# Technical Data Extraction: Performance Analysis of Qwen3 and Gemma3 Models
This document provides a comprehensive extraction of data and trends from the provided image, which contains three line charts comparing model performance with and without "Self-Verification."
## 1. Global Metadata and Legend
* **Language:** English
* **Legend Location:** Bottom center of the image.
* **Legend Categories:**
* **Green Box/Line:** "With Self-Verification"
* **Blue Box/Line:** "Original Run"
* **Common X-Axis:** "Task Length" (Scale: 0 to ~275)
* **Common Visual Elements:** Solid lines represent smoothed averages; faint dotted lines with markers represent raw data points.
---
## 2. Component Analysis
### Chart 1: Qwen3 8B [Thinking]
* **Y-Axis:** Turn Accuracy (Scale: 0.0 to 1.0)
* **Trend Analysis:**
* **Original Run (Blue):** Starts at 1.0 accuracy for short tasks. Shows a steep decline until Task Length ~75, then stabilizes into a fluctuating plateau between 0.6 and 0.75.
* **With Self-Verification (Green):** Also starts at 1.0. Follows a similar downward trajectory but generally stays slightly below or equal to the Original Run after Task Length 100.
* **Key Data Observations:**
* Both methods converge toward a similar accuracy range (0.6 - 0.7) as task length increases.
* Self-verification does not appear to provide a significant accuracy boost for this specific model configuration across longer tasks.
### Chart 2: Gemma3 12B [CoT]
* **Y-Axis:** Turn Accuracy (Scale: 0.0 to 1.0)
* **Trend Analysis:**
* **Original Run (Blue):** Shows a strong upward trend.

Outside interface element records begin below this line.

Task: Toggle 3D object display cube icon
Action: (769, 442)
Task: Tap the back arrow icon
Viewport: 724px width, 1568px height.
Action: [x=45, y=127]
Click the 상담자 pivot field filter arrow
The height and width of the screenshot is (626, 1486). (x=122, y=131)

Starts low (~0.4 accuracy) for short tasks and steadily improves as Task Length increases, peaking and stabilizing around 0.85 after Task Length 200.
* **With Self-Verification (Green):** Starts very high (~0.95 accuracy) for short tasks. It maintains high accuracy until Task Length ~180, after which it suffers a catastrophic failure, dropping sharply to 0.0 accuracy by Task Length 230.

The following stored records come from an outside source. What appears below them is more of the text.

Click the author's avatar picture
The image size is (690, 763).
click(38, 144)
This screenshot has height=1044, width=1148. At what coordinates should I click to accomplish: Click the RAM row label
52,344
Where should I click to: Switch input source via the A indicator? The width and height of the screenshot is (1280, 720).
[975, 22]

* **Key Data Observations:**
* **Crossover Point:** At Task Length ~160, the Original Run surpasses the Self-Verification run.
* **Failure State:** The green line indicates that for very long tasks (>200), the self-verification mechanism causes the model to fail completely (0% accuracy).
### Chart 3: Gemma3 12B [CoT] (Token Generation)
* **Y-Axis:** Avg. Tokens Generated per Step (Scale: 0 to 1400)
* **Trend Analysis:**
* **Original Run (Blue):** Remains extremely stable. Regardless of Task Length, the model generates a consistent average of approximately 400 tokens per step.
* **With Self-Verification (Green):** Shows a significant, linear increase in token generation as Task Length increases. It starts at ~550 tokens and peaks at ~1200 tokens at Task Length 160. Following this peak, it drops slightly and then crashes to 0 tokens at Task Length 200.
* **Key Data Observations:**
* The "Self-Verification" process is computationally more expensive, requiring significantly more tokens as tasks get longer.
* The crash to 0 tokens in Chart 3 correlates exactly with the 0.0 accuracy seen in Chart 2, suggesting a context window limit or a processing error that halts generation entirely for long tasks when self-verification is active.
---
## 3. Summary of Findings
| Metric | Qwen3 8B [Thinking] | Gemma3 12B [CoT] |
| :--- | :--- | :--- |
| **Accuracy Trend** | Decreases then plateaus. | Original improves; Self-Verification crashes. |
| **Self-Verification Impact** | Minimal/Neutral. | High benefit for short tasks; Catastrophic for long tasks. |
| **Token Cost** | N/A (Not charted) | Self-Verification increases token usage by up to 3x before failing. |
**Conclusion:** While "Self-Verification" improves accuracy for Gemma3 12B on shorter tasks, it introduces a scaling overhead in token generation that leads to a total system failure once a certain task length threshold (approx. 200) is reached. Qwen3 8B appears more robust to task length but does not benefit significantly from the self-verification logic shown.